Henson sculptor killed in fall


April 25, 2008

ENCINITAS – Sculptor Deborah Huglin will be remembered for her passionate interest in art and the talents the Encinitas woman shared with those who knew her.


Huglin, 54, had been reported missing last month. Friends and relatives received the news this week that her body had been found by hikers Sunday at the base of Ansel Rock along the Pacific Crest Trail. A four-day search had been called off March 24.

Although an autopsy report will not be completed for six to eight weeks, Kevin Duffy, a senior investigator from the Riverside County Sheriff’s Department, said “it appears that Huglin fell to her death” in a remote wilderness area near Hemet.

Huglin’s abilities were recognized while she was still a child, and throughout her life, her artistic pursuits ranged from sculpture to music, robotics and archaeology. “There were so many sides to her, and she grew up with so many interests,” said Ann Dew, Huglin’s older sister and a resident of Palm Springs.

“Her greatest virtue was that she could look at rocks and trees and see what was inside them; that’s what made her such a good sculptor.”

Dew said Huglin graduated from high school at 16; at 13 she was selected to create a mural for the John F. Kennedy Center for the Performing Arts.

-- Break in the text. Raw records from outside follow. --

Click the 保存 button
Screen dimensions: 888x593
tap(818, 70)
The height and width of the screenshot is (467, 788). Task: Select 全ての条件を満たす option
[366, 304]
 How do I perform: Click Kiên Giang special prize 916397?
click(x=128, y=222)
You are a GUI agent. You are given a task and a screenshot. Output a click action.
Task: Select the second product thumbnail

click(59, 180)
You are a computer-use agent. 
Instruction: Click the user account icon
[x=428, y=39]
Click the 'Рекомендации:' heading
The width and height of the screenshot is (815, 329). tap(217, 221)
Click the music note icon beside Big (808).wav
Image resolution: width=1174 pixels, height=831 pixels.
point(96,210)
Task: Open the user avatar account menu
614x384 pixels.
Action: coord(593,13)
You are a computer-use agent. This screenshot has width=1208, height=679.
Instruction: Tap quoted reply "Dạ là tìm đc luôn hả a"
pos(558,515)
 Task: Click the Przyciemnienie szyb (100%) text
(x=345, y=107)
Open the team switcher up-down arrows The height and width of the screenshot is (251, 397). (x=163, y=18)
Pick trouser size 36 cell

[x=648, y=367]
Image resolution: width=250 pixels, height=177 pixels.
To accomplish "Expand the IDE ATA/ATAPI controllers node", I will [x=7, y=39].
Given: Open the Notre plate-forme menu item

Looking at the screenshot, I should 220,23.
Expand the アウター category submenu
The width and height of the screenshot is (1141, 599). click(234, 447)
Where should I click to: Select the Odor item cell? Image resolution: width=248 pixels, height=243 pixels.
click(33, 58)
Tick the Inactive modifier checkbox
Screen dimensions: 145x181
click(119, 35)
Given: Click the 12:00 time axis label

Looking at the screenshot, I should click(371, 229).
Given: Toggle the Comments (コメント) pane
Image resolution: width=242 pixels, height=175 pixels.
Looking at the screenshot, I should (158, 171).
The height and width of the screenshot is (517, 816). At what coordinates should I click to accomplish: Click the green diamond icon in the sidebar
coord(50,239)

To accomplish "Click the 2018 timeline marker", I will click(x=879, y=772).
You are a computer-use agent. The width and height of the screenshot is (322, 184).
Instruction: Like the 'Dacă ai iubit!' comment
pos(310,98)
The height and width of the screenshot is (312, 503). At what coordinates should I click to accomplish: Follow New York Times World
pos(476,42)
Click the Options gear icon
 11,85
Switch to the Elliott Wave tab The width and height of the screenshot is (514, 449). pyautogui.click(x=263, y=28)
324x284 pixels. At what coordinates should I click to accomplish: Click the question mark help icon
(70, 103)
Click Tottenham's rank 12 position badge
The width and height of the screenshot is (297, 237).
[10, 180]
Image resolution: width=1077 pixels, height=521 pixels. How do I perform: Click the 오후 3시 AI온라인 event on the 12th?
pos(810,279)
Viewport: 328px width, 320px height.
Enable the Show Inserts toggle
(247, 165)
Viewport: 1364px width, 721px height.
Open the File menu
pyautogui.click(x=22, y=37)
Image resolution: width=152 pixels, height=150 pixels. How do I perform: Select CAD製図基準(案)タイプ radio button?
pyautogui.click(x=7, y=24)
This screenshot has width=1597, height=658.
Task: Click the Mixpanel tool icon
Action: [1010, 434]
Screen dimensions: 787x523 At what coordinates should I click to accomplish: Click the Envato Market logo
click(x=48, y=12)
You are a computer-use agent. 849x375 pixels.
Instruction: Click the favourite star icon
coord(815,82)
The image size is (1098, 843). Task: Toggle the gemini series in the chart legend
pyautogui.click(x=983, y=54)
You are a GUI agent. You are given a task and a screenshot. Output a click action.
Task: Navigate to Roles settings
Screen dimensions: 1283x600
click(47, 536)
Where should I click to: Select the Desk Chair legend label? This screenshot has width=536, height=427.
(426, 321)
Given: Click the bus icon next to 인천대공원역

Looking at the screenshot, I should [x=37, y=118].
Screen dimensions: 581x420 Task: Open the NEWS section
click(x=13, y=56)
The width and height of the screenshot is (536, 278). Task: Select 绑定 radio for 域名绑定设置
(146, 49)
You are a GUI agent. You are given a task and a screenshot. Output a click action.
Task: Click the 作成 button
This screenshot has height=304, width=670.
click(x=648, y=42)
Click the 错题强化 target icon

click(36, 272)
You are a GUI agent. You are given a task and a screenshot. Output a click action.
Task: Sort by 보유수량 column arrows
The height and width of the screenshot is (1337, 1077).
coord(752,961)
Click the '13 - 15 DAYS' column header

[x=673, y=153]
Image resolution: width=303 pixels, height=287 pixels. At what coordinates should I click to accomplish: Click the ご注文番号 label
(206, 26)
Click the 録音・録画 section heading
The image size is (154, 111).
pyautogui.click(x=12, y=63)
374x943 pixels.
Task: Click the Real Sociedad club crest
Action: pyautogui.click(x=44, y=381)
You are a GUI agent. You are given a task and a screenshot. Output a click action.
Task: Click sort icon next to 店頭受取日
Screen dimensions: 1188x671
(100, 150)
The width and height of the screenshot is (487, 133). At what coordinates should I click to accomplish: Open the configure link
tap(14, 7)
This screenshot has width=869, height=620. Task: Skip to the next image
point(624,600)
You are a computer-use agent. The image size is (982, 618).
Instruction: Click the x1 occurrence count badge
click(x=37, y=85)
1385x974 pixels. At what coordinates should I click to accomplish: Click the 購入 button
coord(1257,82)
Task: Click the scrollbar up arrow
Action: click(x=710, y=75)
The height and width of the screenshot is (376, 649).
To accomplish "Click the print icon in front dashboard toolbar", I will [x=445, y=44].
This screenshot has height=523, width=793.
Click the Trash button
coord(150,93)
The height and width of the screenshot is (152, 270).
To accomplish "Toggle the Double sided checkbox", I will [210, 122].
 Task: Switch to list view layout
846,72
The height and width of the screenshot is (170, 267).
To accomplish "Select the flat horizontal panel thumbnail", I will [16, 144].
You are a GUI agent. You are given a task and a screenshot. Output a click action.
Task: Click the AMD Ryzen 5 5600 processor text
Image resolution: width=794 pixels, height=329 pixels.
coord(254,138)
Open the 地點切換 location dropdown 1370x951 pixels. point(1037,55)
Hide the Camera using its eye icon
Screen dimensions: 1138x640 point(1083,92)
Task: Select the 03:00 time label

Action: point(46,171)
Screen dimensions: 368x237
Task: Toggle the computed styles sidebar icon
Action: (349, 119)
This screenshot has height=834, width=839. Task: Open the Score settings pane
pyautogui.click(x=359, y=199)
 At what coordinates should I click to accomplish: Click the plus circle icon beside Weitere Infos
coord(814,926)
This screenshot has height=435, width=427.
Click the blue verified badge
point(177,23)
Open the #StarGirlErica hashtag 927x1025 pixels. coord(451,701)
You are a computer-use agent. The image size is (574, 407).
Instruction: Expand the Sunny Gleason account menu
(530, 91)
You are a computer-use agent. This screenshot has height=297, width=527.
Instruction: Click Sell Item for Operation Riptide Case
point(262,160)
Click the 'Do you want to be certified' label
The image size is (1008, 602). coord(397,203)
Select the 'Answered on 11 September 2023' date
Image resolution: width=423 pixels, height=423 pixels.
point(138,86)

Huglin grew up in Iowa, traveled to Italy to study sculpting and earned a bachelor’s degree in fine arts from Drake University.Also known as “Debbie the Roboteer,” Huglin owned Robotorium Inc. in New York during the 1980s. It was there she met puppeteer Jim Henson and collaborated with him on the films “The Dark Crystal,” “Labyrinth” and the television series “Fraggle Rock.”

She also was an expert flutist and sometimes worked as a voice-over artist.

For the past decade, Huglin focused on sharing her love of art with the community. One of her mottos was, “if you don’t roll up your sleeves and get to work, it doesn’t get done.”

Huglin worked as an art instructor at Chuckawalla Valley State Prison in Blythe. As an activist in the American Indian community, she advocated returning Indian artifacts to tribal descendants.

She shared a home in the Cardiff neighborhood of Encinitas with boyfriend Marty Vogel, and the couple collaborated on numerous projects.

“Deb was a fabulous sculptor,” Vogel said. “With just a few moments and a chisel, she could bring out an expression in a sculpture; you’d swear (it’s) alive and just between breaths.”

Once a month, Huglin and Vogel transported two life-size, work-in-progress sculptures of Kumeyaay women to the San Diego Art Institute’s Museum of the Living Artist in Balboa Park. They brought tools and plaster so that visitors and schoolchildren could give sculpting a try.

Vogel said the figures were a part of a Kumeyaay diorama commissioned by the Imperial Valley College Desert Museum. Huglin also is featured in how-to art videos, available online at expertvillage.com.

Huglin (pronounced HEW-glin) often searched for Indian pictographs, which inspired her work.

Vogel said he believes that was her intention when she headed up the steep hill on the Pacific Coast Trail last month.

“She was so smart, a beautiful soul, and she knew so much about everything,” Vogel said. “I loved Deb like I never loved anyone before. Her legacy was that anyone can do art – just give it a try.”

A memorial is scheduled for 10 a.m. May 24 at Unitarian Universal Fellowship of San Dieguito in Solana Beach.

Vogel said that in lieu of flowers, donations to the San Diego Art Institute’s Museum of the Living Artist in Huglin’s name are suggested.